After a few tumultuous years following the banking crisis, IT tech spending in the financial markets is set to rise.
That’s according to new research from Ovum, which claims there is a consensus across the capital markets, corporate banking and asset management that tech spending will grow between now and 2018.
With overall financial markets spending exceeding US$100bn in 2018, the analyst firm attributes this mainly to investment in IT driving cost-savings elsewhere in the business.
With a dire end to 2013, 2014 is set to be a difficult year. But after a weak 3.7 percent IT spend growth in 2013, this year will see an increase across the sector, with 4.8 percent global growth.
Last year’s slump was on the currency and commodity side of the capital markets, and with quantitative easing starting to drop off, there is a return to focusing on the equities market.
This will drive spending back to IT, due to the more intensive load on technology needed.
“Banks are currently in the process of renewing their platforms and are investing in IT for the future,” says Daniel Mayo, practice leader, financial services technology, Ovum.
“This investment will be mostly focused on the front office in order to improve order management systems, but we will also see a continuation of significant investment in the back office to improve automation and scalability levels.”
With financial institutions wanting to move towards a central banking function, they too will be consolidating and improving their systems in order to make them more efficient.
Currently, the capital markets are very product-siloed and, like banks, are looking to transform their trading platforms. IT spending will pick up over the long term, with overall IT spend growing with a 6.4percent CAGR between 2014 and 2018.
While the capital markets are picking up slowly, corporate banking IT spending is heading towards a year of outright growth in 2014.
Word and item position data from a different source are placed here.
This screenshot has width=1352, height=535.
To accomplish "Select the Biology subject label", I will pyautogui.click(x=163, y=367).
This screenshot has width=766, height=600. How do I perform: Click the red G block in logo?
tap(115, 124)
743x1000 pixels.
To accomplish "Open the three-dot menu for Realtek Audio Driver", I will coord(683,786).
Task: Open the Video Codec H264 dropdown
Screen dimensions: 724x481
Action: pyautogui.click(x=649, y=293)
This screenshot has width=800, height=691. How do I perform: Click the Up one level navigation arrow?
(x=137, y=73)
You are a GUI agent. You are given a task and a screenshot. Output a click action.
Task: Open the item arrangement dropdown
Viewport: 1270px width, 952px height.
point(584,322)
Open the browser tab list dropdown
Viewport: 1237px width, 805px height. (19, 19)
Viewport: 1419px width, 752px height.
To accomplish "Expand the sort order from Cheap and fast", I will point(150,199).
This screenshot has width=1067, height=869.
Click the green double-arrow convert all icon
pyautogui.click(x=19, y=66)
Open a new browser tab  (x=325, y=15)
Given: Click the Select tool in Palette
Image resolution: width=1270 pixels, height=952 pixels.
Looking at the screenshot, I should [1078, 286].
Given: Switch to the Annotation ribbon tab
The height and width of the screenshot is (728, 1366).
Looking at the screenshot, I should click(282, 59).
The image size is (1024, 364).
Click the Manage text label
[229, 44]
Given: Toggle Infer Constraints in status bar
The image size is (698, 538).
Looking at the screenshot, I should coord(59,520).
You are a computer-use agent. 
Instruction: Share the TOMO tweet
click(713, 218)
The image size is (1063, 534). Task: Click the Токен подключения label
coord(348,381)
In 2013, the IT spending growth rate was just over 3 percent, and in 2014 this is set to rise to 5 percent as banks invest in their systems to provide liquidity management.
Corporate banking is looking to utilise cash effectively in investments, in a change from the financial crisis pattern of using it to fulfil cash flows and collateral management.
The lending side of corporate banking is the primary driver of growth, but the transactional side of the business is also on the upswing, driven mainly by IT spending.
“While capital strengthening still remains an important aspect of corporate banking, the focus is shifting to revenue growth,” Mayo adds.
“Lending is picking up and banks are looking to IT to analyse and understand lending decisions in order to minimise the risk of another financial crisis.
“This increase in responsible lending suggests that the end of the credit crunch is in sight.”
Asset management IT spending is also on the rise. Having recovered from the financial crisis, it has reached pre-crisis credit levels and looks healthy overall. It is not all good news though: this masks a polarisation of the industry.
The IT load of asset management is being squeezed between passive tracker funds on one side and more specialist hedge funds on the other. Most asset managers are looking to diversify and increase the number of funds that they offer.
This is driving IT investment, to cope with the diversification of services, driving an increase in spending from 2 percent growth in 2013 to a 5.1percent CAGR between 2014 and 2018.
“The element that is driving most of IT spending revolves around appeasing investors,” Mayo adds.
“With a current trend of account holders desiring visibility and control, particularly in the digital channels, client servicing systems are having more money placed into them.
“On another note, with the continuing focus on cost control in asset management, much of the investment marked to improve IT infrastructure has been put on hold.”